* GOAL OF THE EXERCISE
Update the records from their start through the line containing "Viewport: 657px width, 449px", both ends included, by replacing "Select" with "Choose" and leaving everything else unchanged. Leave the pictures out of your answer.

* STORED ROWS
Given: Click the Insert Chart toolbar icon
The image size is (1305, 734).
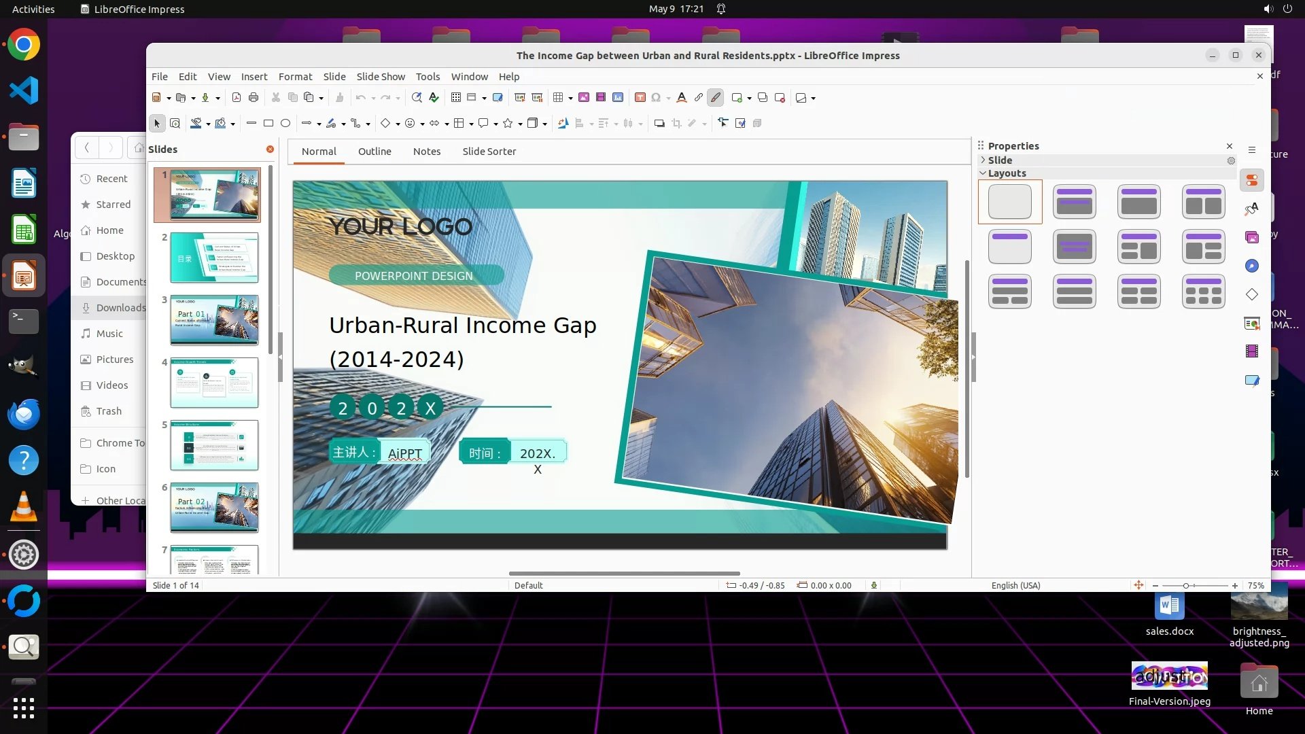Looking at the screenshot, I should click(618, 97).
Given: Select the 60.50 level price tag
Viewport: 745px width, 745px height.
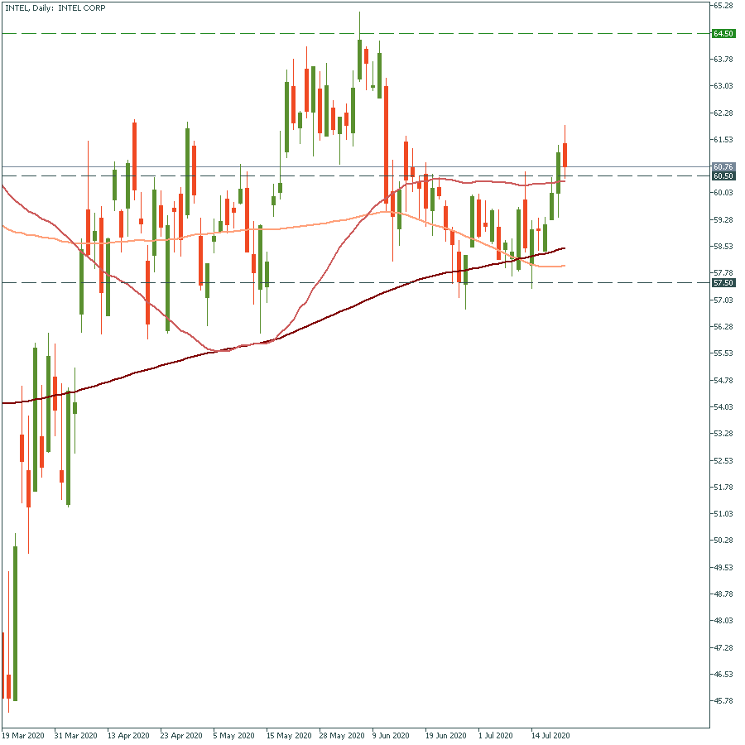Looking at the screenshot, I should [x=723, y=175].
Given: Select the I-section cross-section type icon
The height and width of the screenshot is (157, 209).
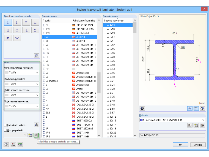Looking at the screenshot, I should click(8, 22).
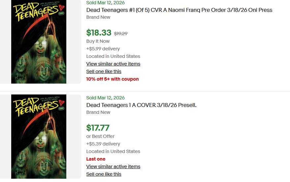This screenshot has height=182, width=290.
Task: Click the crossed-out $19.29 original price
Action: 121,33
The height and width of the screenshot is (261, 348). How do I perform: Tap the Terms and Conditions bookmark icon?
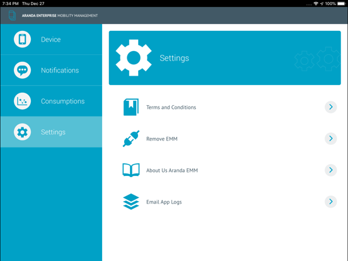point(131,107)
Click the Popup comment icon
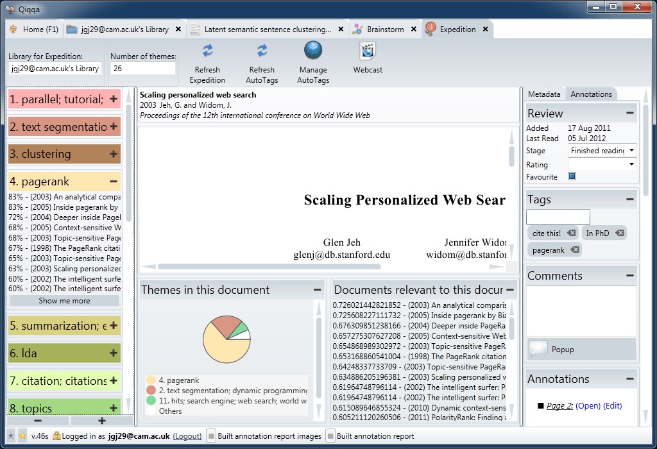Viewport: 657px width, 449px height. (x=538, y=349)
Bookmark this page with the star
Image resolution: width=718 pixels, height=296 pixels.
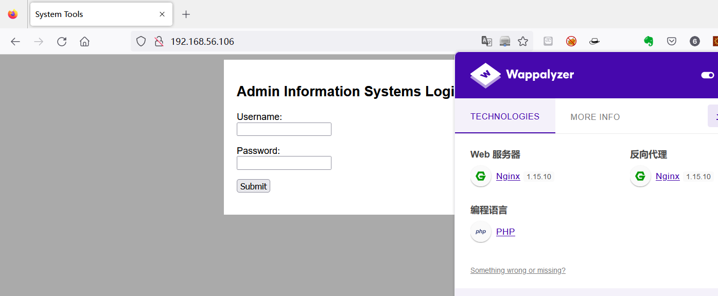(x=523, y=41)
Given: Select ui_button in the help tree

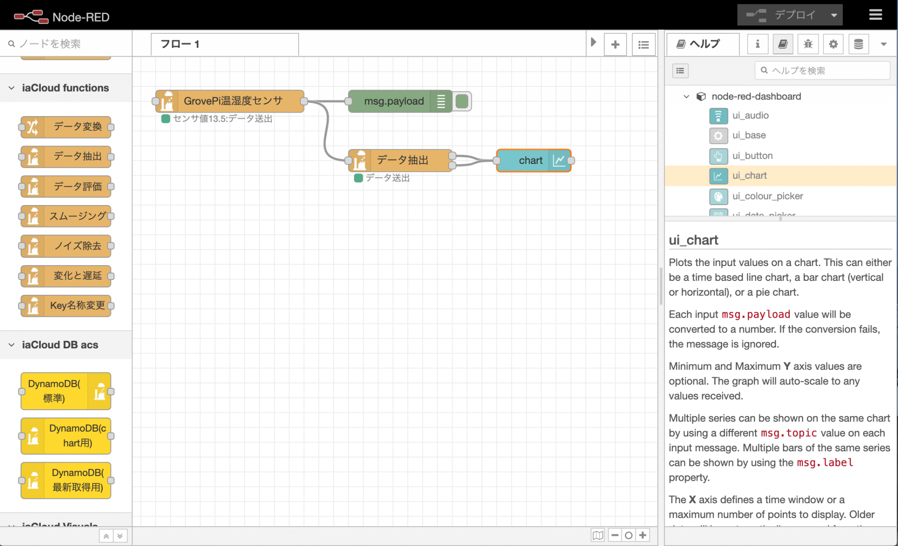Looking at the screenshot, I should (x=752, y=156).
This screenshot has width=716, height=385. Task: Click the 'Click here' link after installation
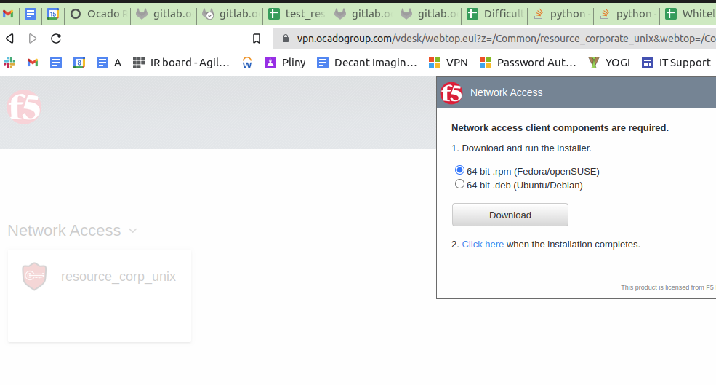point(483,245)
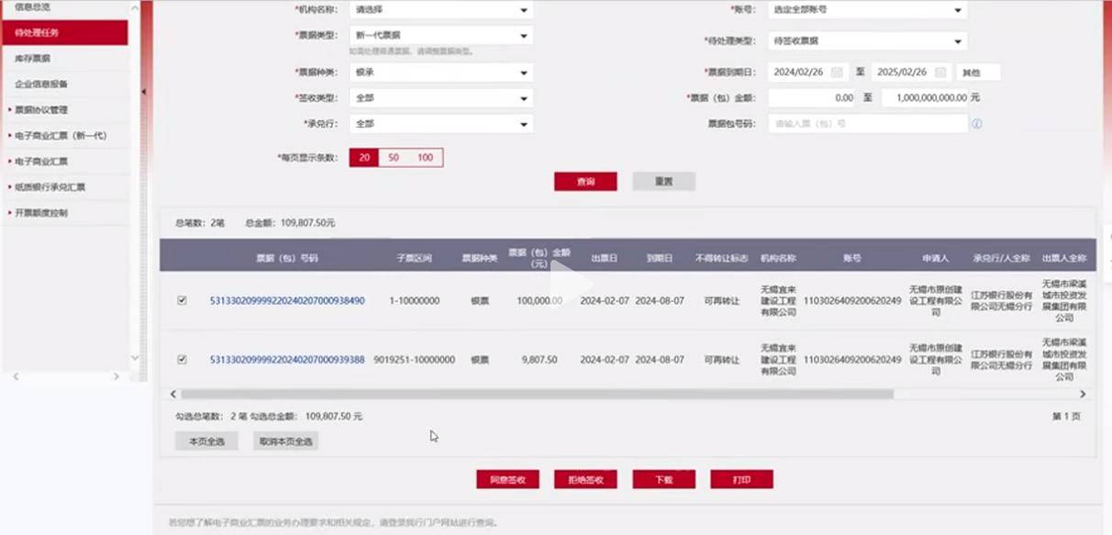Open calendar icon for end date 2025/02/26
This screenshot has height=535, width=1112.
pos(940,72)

* TASK RESPONSE
Given: Click the Insert Chart toolbar icon
The image size is (1305, 734).
Looking at the screenshot, I should click(618, 97).
Given: Choose the 60.50 level price tag
Viewport: 745px width, 745px height.
Looking at the screenshot, I should [x=723, y=175].
Given: Choose the I-section cross-section type icon
The height and width of the screenshot is (157, 209).
Looking at the screenshot, I should click(8, 22).
This screenshot has height=182, width=290.
Task: Click the crossed-out $19.29 original price
Action: 121,33
The height and width of the screenshot is (261, 348). How do I perform: Tap the Terms and Conditions bookmark icon?
point(131,107)
Click the Popup comment icon
Viewport: 657px width, 449px height. (x=538, y=349)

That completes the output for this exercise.